Il se mouille pour la pierre sèche

Le métier de murailler est reconnu comme métier d'art rare depuis 2016. (Photo: JDP)

Bruno Schneider est murailler. Ce métier, il l’a choisi à la suite d’une reconversion. Il est aujourd’hui un artisan-militant de la filière de la pierre sèche.

C’est à Ladoix-Serrigny, dans le vignoble côte-d’orien, qu’on rencontre Bruno Schneider. Cet artisan a créé son entreprise de murailler spécialisé dans la pierre sèche, il y a trois ans à Selongey. Le chantier du mur de soutènement sur lequel il œuvrait à Ladoix-Serrigny a duré près de huit semaines. « L’objectif, précise Bruno Schneider, était de bâtir deux murs afin de conforter un talus près d’une vigne ». À cet endroit, le dénivelé est de près de cinq mètres et l’on mesure, par la quantité de terre qu’il faut retenir, tout l’art de la réalisation d’un mur en pierre sèche.
Ici, tout n’est question que d’ajustement de pierres, chacune est calée et ces murs dont l’épaisseur varie entre 60 centimètres et plus d’un mètre sont le résultat d’un empilement savant et surtout pas empirique. Bruno Schneider s’est spécialisé dans ces murs qui ne comportent ni liant, ni mortier. Tout repose sur un savoir-faire millénaire, qui aurait bien pu disparaître, en France, après la révolution industrielle et les deux guerres mondiales, si quelques artisans tels que lui n’avaient pas maintenu le « feu sacré ».

« Depuis 20 ans, poursuit l’artisan selongéen, les constructions en pierre sèche reviennent au goût du jour, grâce à l’action de muraillers du sud. Aujourd’hui, on tente de reprendre et de diffuser ce savoir-faire. Il faut savoir que 15 % des ouvrages d’arts sur les routes nationales sont faits en pierre sèche et nous circulons tous les jours dessus avec nos lourds véhicules ». Des constructions comme le mur de soutènement cité précédemment entrent totalement dans l’esprit du classement des Climats de Bourgogne et les donneurs d’ordres qui font appel à des artisans tels que Bruno Schneider pour les entretenir ou les rénover peuvent bénéficier d’aides sur le plan financier.

RÉSERVOIR DE BIODIVERSITÉ

Mais au-delà de cet aspect, notre artisan est aussi de plus en plus sollicité parce que les gens ont conscience de la durabilité d’un tel ouvrage (qui peut tenir 150 ans sans problème) mais aussi parce qu’un mur de ce type est un outil, indirectement, qui participe au maintien d’une certaine biodiversité, par les multiples abris qu’il apporte, dans ses nombreux interstices.
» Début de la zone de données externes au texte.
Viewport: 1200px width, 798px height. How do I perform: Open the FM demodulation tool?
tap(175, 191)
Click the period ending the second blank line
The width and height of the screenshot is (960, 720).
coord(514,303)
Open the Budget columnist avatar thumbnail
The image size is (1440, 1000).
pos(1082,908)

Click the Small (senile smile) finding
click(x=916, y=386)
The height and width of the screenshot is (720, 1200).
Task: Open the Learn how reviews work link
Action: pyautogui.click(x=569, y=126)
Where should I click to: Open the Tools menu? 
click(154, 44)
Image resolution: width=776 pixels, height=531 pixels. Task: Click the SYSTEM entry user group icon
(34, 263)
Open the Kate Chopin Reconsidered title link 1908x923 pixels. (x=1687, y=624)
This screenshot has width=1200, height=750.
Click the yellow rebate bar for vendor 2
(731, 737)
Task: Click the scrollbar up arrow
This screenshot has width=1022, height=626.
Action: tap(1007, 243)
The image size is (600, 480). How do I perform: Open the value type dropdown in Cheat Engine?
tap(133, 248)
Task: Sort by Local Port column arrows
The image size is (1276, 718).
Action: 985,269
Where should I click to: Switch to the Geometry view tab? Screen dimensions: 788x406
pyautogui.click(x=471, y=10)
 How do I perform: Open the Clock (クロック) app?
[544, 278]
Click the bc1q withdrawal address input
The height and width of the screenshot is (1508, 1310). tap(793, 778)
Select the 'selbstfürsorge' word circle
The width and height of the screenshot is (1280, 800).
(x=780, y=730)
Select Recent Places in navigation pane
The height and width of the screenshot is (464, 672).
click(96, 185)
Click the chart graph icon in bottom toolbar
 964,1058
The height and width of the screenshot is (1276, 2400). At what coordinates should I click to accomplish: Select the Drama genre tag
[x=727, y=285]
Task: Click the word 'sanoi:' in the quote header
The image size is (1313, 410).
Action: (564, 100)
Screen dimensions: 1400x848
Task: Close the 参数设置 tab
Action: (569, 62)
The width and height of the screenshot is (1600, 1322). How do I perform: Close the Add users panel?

Ils sont autant d’espaces à occuper par la faune et la flore dite « pionnière ». Autre intérêt d’un chantier de pierre sèche: l’absence de déchets. « Les pierres que nous utilisons, spécifie Bruno Schneider, proviennent souvent du site où l’on travaille mais, de manière générale, on essaie de trouver des pierres à moins de 30 kilomètres du site». Bruno Schneider intervient parfois auprès d’associations afin de réapprendre à faire les gestes liés aux constructions en pierre sèche. Pour lui, ce métier est d’abord une reconversion. Passionné de minéralogie depuis l’enfance, il travaillait auparavant, au niveau national et européen, pour des bureaux d’études en environnement. Après une année sabbatique, il s’est formé et a créé son entreprise. La reconstruction de vieux murs fut d’abord pour lui une sorte de hobby avant, parvenu presque à la cinquantaine, de décider de ce virage dans sa vie. Il est membre de l’association des laviers-muraillers de Bourgogne, chez qui il s’est formé. « La pierre, conclut-il, vous la dirigez très peu : c’est elle qui vous emmène…»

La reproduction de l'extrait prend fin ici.